# [About this exercise]
Starting at the top of the data and ending with the line that holds "Designer Interiors (111, 1238)", transcribe each line exactly; include both ends.

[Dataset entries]

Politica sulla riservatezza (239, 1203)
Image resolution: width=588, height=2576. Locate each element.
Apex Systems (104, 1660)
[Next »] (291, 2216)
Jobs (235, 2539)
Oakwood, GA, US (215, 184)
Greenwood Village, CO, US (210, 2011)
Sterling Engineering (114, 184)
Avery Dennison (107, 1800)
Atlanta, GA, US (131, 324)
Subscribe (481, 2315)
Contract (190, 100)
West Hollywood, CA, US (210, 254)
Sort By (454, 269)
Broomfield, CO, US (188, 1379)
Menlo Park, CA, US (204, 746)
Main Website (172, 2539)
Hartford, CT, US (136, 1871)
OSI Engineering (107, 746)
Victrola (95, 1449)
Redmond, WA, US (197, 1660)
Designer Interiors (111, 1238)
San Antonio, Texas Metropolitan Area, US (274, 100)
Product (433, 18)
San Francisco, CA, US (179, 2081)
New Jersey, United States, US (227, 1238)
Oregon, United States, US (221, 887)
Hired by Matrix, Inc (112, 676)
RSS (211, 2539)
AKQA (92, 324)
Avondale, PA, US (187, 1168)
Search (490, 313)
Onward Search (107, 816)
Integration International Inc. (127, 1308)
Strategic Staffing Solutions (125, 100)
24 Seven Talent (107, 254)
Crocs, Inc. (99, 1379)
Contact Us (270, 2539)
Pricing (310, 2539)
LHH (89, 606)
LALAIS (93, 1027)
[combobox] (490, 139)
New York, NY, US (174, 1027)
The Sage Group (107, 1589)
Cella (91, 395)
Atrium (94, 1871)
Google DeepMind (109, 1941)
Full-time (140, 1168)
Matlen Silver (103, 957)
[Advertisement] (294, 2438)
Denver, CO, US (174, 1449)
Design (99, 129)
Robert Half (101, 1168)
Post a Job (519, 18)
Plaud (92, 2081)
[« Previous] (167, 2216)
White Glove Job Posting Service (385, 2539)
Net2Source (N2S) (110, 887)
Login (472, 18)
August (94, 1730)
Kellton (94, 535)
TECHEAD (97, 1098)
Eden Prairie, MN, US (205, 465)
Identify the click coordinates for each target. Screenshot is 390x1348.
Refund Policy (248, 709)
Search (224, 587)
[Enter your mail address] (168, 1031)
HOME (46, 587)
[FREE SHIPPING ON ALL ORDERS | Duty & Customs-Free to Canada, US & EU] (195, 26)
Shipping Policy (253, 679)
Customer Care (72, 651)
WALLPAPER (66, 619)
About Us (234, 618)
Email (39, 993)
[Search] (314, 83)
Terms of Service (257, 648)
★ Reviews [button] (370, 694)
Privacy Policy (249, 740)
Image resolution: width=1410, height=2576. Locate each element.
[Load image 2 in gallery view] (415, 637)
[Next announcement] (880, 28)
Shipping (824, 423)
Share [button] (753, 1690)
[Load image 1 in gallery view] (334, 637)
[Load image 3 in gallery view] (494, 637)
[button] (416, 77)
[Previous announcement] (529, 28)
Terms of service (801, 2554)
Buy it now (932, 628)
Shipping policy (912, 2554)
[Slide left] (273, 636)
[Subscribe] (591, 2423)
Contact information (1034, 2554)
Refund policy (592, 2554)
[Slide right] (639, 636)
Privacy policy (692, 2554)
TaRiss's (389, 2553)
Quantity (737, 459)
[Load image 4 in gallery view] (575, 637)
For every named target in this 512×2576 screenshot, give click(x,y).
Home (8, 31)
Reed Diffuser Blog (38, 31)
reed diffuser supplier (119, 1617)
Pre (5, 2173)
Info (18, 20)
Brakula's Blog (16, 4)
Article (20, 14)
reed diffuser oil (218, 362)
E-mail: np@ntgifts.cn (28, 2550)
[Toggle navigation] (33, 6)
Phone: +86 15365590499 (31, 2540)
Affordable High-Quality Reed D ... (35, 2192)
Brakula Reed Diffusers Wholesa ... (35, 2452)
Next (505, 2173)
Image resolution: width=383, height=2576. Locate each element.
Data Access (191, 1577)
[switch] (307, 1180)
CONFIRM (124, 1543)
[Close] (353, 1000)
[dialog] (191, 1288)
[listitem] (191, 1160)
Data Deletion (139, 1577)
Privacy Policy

# [Answer space]
Politica sulla riservatezza (239, 1203)
Image resolution: width=588, height=2576. Locate each element.
Apex Systems (104, 1660)
[Next »] (291, 2216)
Jobs (235, 2539)
Oakwood, GA, US (215, 184)
Greenwood Village, CO, US (210, 2011)
Sterling Engineering (114, 184)
Avery Dennison (107, 1800)
Atlanta, GA, US (131, 324)
Subscribe (481, 2315)
Contract (190, 100)
West Hollywood, CA, US (210, 254)
Sort By (454, 269)
Broomfield, CO, US (188, 1379)
Menlo Park, CA, US (204, 746)
Main Website (172, 2539)
Hartford, CT, US (136, 1871)
OSI Engineering (107, 746)
Victrola (95, 1449)
Redmond, WA, US (197, 1660)
Designer Interiors (111, 1238)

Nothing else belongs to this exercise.